_Exercise details_:
Please print every record that follows, keeping each one exactly as it is.

_Exercise material_:

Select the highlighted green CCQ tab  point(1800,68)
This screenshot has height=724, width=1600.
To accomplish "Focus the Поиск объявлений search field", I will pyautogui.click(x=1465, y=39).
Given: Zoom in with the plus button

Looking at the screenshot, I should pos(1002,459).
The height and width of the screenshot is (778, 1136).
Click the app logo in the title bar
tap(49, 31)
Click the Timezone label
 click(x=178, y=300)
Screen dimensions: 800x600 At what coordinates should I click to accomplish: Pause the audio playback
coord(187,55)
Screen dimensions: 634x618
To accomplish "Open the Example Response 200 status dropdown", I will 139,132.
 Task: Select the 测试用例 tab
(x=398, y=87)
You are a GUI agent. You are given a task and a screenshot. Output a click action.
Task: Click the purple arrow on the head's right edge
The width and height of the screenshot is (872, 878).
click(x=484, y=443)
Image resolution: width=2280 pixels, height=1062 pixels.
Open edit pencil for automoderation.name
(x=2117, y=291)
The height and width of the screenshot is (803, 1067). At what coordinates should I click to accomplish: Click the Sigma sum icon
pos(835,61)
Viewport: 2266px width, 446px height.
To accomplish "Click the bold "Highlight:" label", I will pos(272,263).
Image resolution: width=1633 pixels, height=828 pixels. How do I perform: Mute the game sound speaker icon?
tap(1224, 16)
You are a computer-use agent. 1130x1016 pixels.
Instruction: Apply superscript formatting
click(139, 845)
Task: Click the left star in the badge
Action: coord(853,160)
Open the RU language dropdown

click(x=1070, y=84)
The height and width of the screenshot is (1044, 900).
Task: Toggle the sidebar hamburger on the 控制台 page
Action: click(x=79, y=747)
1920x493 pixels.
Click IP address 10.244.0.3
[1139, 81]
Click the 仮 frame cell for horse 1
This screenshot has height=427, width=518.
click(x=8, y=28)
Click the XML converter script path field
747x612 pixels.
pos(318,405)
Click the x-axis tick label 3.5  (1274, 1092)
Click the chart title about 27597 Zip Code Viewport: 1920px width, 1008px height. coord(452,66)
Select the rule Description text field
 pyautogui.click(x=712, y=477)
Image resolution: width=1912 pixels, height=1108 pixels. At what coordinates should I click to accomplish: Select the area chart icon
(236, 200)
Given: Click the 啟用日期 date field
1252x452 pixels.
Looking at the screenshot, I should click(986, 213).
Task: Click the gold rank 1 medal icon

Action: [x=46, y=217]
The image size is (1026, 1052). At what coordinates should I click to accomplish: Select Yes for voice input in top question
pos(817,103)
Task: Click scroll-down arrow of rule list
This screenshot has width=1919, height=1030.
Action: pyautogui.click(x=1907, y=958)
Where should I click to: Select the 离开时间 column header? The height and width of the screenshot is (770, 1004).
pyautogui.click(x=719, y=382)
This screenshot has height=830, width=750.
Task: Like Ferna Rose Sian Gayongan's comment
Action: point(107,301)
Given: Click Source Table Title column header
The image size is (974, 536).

_Solution_:
Select the highlighted green CCQ tab  point(1800,68)
This screenshot has height=724, width=1600.
To accomplish "Focus the Поиск объявлений search field", I will pyautogui.click(x=1465, y=39).
Given: Zoom in with the plus button

Looking at the screenshot, I should pos(1002,459).
The height and width of the screenshot is (778, 1136).
Click the app logo in the title bar
tap(49, 31)
Click the Timezone label
 click(x=178, y=300)
Screen dimensions: 800x600 At what coordinates should I click to accomplish: Pause the audio playback
coord(187,55)
Screen dimensions: 634x618
To accomplish "Open the Example Response 200 status dropdown", I will 139,132.
 Task: Select the 测试用例 tab
(x=398, y=87)
You are a GUI agent. You are given a task and a screenshot. Output a click action.
Task: Click the purple arrow on the head's right edge
The width and height of the screenshot is (872, 878).
click(x=484, y=443)
Image resolution: width=2280 pixels, height=1062 pixels.
Open edit pencil for automoderation.name
(x=2117, y=291)
The height and width of the screenshot is (803, 1067). At what coordinates should I click to accomplish: Click the Sigma sum icon
pos(835,61)
Viewport: 2266px width, 446px height.
To accomplish "Click the bold "Highlight:" label", I will pos(272,263).
Image resolution: width=1633 pixels, height=828 pixels. How do I perform: Mute the game sound speaker icon?
tap(1224, 16)
You are a computer-use agent. 1130x1016 pixels.
Instruction: Apply superscript formatting
click(139, 845)
Task: Click the left star in the badge
Action: coord(853,160)
Open the RU language dropdown

click(x=1070, y=84)
The height and width of the screenshot is (1044, 900).
Task: Toggle the sidebar hamburger on the 控制台 page
Action: click(x=79, y=747)
1920x493 pixels.
Click IP address 10.244.0.3
[1139, 81]
Click the 仮 frame cell for horse 1
This screenshot has height=427, width=518.
click(x=8, y=28)
Click the XML converter script path field
747x612 pixels.
pos(318,405)
Click the x-axis tick label 3.5  (1274, 1092)
Click the chart title about 27597 Zip Code Viewport: 1920px width, 1008px height. coord(452,66)
Select the rule Description text field
 pyautogui.click(x=712, y=477)
Image resolution: width=1912 pixels, height=1108 pixels. At what coordinates should I click to accomplish: Select the area chart icon
(236, 200)
Given: Click the 啟用日期 date field
1252x452 pixels.
Looking at the screenshot, I should click(986, 213).
Task: Click the gold rank 1 medal icon

Action: [x=46, y=217]
The image size is (1026, 1052). At what coordinates should I click to accomplish: Select Yes for voice input in top question
pos(817,103)
Task: Click scroll-down arrow of rule list
This screenshot has width=1919, height=1030.
Action: pyautogui.click(x=1907, y=958)
Where should I click to: Select the 离开时间 column header? The height and width of the screenshot is (770, 1004).
pyautogui.click(x=719, y=382)
This screenshot has height=830, width=750.
Task: Like Ferna Rose Sian Gayongan's comment
Action: point(107,301)
Given: Click Source Table Title column header
The image size is (974, 536).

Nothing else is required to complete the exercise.